In announcing the expansion of his ministry’s operations during the Ministry of Health’s virtual daily press conference yesterday, Al-Rawi said there will be four virtual courts at the Golden Grove Prison, four at the Maximum Security Prison, one at the Eastern Correctional and Rehabilitation Centre, one at the Women’s Prison, one at the Port-of-Spain Jail and one at the Youth Training Centre.
The AG said six had been in operation over the past few weeks, with one of the virtual courts used to hear the emergency lawsuit filed by talk show host Ian Alleyne over his continued hospitalisation at the Caura Hospital, where he is being treated for COVID-19.

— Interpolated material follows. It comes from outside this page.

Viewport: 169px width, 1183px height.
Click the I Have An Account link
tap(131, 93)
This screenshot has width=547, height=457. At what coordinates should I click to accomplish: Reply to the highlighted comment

Al-Rawi said the establishment of the virtual courts would save the country significant costs otherwise spent on prisoner transport.
“We spend $80 million TT dollars a year in prisoner transport to and from the courts. Eighty million dollars on average, anyway from $60 to $80 million. The innovation of the judiciary and in particular the executive court administrator, master Christie-Anne Morris-Alleyne, had come to significantly save this country money,” the Attorney General said.
He could not give the cost of establishing the courts but noted they were able to make considerable saving because they used containers to build them.
“The containers were purchased for a matter of a couple thousand dollars. And then we entered into the retrofitting of them. I couldn’t give you the cost of that, but it’s a very modest cost in relation to that,” he said.
“Cabinet approved immediately, the IT structures to hire the personnel etc to do it and we’re busy afoot at creating these 12 courts across the system as I’ve identified. So whatever it is, it is significant, but it is a legacy entity because we are going to use it continuously.”
However, before the press conference was done, the AG confirmed that two of the containers used for the virtual courts were purchased for $70,000 each.
Al-Rawi said the containerised courts were not the Government’s first choice in terms of establishing a remote court system, but he said it was a step towards a potential real time court system which could aid in emergency hearing such as domestic violence cases.
On the matter of domestic violence, the Attorney General said his office and the Ministry of National Security was “hard at work in operationalising the Electronic Monitoring System.”
He said they were planning to bring a bill before Parliament to bring the system to life.
“This is important as to how we manage prisoners who may be released in Trinidad and Tobago and it’s also connected to the issue of domestic violence,” he said.
The T&T Police Service recently announced that they had seen an increase in domestic violence during the Stay-at-Home measures in place to prevent the spread of COVID-19.